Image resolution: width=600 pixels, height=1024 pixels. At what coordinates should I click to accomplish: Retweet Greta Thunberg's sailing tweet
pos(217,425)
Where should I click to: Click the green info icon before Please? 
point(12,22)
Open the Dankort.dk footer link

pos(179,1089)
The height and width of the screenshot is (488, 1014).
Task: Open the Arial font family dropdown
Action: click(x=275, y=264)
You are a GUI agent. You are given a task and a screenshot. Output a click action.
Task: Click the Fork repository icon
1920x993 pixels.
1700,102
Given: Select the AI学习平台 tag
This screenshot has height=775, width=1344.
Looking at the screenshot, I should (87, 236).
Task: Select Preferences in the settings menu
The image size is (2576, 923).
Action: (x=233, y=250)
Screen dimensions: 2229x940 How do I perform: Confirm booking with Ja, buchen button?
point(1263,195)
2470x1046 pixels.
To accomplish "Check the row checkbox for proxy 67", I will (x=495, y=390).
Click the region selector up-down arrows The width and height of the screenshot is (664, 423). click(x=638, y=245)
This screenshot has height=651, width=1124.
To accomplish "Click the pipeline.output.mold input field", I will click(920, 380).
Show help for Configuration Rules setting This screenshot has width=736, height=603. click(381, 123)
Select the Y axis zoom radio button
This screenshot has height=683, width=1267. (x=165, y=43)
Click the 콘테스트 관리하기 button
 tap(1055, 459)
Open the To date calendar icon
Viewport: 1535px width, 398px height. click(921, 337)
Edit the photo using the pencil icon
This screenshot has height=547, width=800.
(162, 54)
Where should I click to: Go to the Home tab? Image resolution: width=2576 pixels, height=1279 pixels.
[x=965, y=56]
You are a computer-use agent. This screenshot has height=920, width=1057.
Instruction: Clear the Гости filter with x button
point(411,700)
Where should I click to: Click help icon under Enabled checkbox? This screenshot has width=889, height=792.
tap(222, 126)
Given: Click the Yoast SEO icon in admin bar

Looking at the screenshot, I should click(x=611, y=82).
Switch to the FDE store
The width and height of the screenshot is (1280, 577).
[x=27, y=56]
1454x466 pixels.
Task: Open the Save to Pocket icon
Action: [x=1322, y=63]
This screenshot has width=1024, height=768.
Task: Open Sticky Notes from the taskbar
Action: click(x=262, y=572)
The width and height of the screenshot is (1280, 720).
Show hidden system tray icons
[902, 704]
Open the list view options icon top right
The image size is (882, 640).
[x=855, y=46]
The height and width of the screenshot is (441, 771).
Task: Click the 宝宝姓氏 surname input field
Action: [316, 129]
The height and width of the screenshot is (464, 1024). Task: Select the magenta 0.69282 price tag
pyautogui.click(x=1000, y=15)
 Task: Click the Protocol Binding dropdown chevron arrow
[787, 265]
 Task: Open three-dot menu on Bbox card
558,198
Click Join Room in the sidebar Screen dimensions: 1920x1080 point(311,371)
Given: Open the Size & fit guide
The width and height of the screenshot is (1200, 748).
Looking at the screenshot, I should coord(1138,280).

════

Reproduce the entries above verbatim, starting at the first line of the entries and ending at the line containing "Action: (x=233, y=250)", with both of those lines included.

Image resolution: width=600 pixels, height=1024 pixels. At what coordinates should I click to accomplish: Retweet Greta Thunberg's sailing tweet
pos(217,425)
Where should I click to: Click the green info icon before Please? 
point(12,22)
Open the Dankort.dk footer link

pos(179,1089)
The height and width of the screenshot is (488, 1014).
Task: Open the Arial font family dropdown
Action: click(x=275, y=264)
You are a GUI agent. You are given a task and a screenshot. Output a click action.
Task: Click the Fork repository icon
1920x993 pixels.
1700,102
Given: Select the AI学习平台 tag
This screenshot has height=775, width=1344.
Looking at the screenshot, I should (87, 236).
Task: Select Preferences in the settings menu
The image size is (2576, 923).
Action: (x=233, y=250)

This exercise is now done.